Ill-Structured Mathematical Problems to Develop Creative Thinking Students
29
3 RESULTS AND DISCUSSION
The following is a discussion about ill-structured
mathematical problems to develop students' creative
thinking. The problem presented contains two
important things: first, there is no standard
procedure used to solve the problem; the second
raises a dilemma in the form of a choice between
buying three pairs of shoes or clothes in Toko I,
three pairs of shoes or in a shop II, two pairs of
shoes or clothes in Toko I and one pair of shoes or
clothes in Toko II, or one pair of shoes or clothes in
the Shop I and two pairs of shoes or clothes in Toko
II; the third purchase problem in Toko I is not well
defined; fourth, problems in both stores are based on
real-life situations and have openness; and fifth, a
complex situation is presented, how to make the
cheapest purchase costs?.
Related to the solution of ill-structured problems
Kitchener (1983) argues that ill-structured problems
have several solutions or possible solutions. Another
possibility is that there is no solution at all, that is,
there is no agreement between problem solvers or
not based on consensus on the right solution if done
by the group. So according to Jonassen (1997) in the
process of solving ill-structured problems, one must
make judgments about problems and can maintain
their opinions. As a result, one must express
personal opinions or beliefs about the problem
(Abdillah, et al., 2017).
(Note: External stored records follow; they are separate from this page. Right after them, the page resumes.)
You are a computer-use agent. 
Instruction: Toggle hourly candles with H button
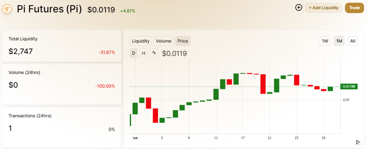(x=144, y=53)
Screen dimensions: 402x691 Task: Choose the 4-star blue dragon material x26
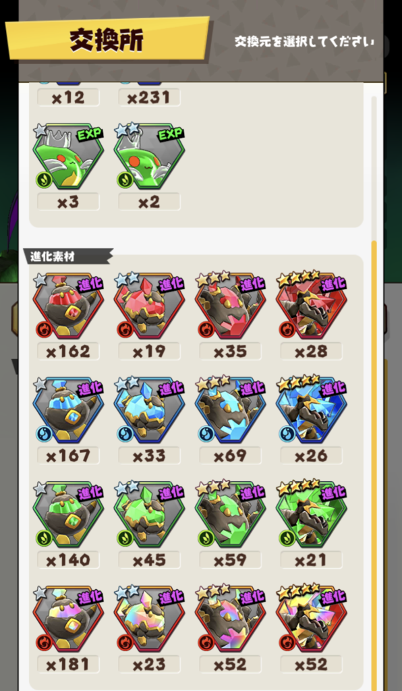(312, 410)
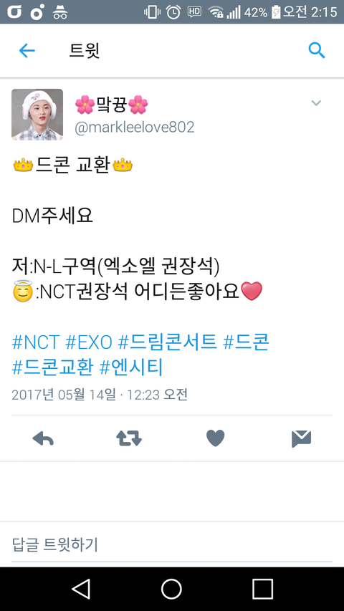344x611 pixels.
Task: Open the #엔시티 hashtag
Action: [x=131, y=367]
Thus the solution to
students' structured mathematical problems in this
discussion is the unique interpersonal activity of
students known at the time of think aloud. Other
supporting data is the result of clarification at the
time of the interview.
Furthermore, Ill-structured problems are a type
of problem encountered in the practice of everyday
life, so this problem usually raises the dilemma of
choice (Jonassen, 1997). Because Ill-structured
problems are not only limited by the content domain
learned in class, the solution is not convergent. This
problem also allows requiring the integration of
multiple content domains. Have many alternative
problems to solve (Abdillah, et al., 2017).
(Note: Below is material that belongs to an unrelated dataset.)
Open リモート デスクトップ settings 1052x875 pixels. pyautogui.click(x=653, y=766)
Furthermore, Abdillah et al. (2016) argued that in
exploring decision making one would need a theory
as a guide. The student's decision in choosing
several choices made is an alternative action from a
series of actions or strategies made by students.
These actions can be done intuitively, analytically or
interactively. However, because this problem lies in
the practice of everyday life, it is far more
interesting and meaningful for students to define
problems and determine whether information and
skills are needed to help overcome the problems at
hand.
As a result of the problem of ill-structured
mathematical problems that are given repeatedly to
the student, the student's creative process is revealed
and develops when solving the problems presented.
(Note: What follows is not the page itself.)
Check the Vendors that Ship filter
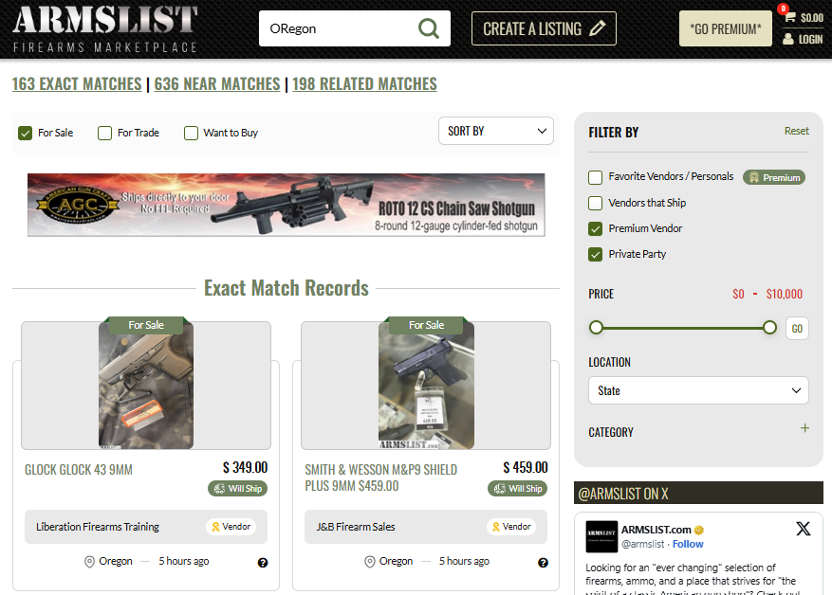Screen dimensions: 832x595 coord(596,203)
The development of student creativity, as seen from
the problem-solving strategy plan for ISMP (1),
students use guess and test strategies in completing
with the direct substitution of the equations made. In
ISMP (2), in the planning phase of completion,
students first organize and represent the data and
then make an equation to list alternative equations
that might occur.
When viewed from creative thinking component,
students' thinking in solving the problems of ill
structured mathematical problems presented by the
researcher is fulfilling the criteria of creative
thinking (Silver, 1997). Silver (1997) explains that
to assess the ability to think creatively children and
adults can be done using "The Torrance Test of
Creative Thinking (TTCT)". The three components
used to assess the ability to think creatively through
TTCT are fluency, flexibility and novelty. The
following describes the fulfillment of the three
components experienced by students.
The first component, namely fluency, by making
diverse and correct answers to solving problems.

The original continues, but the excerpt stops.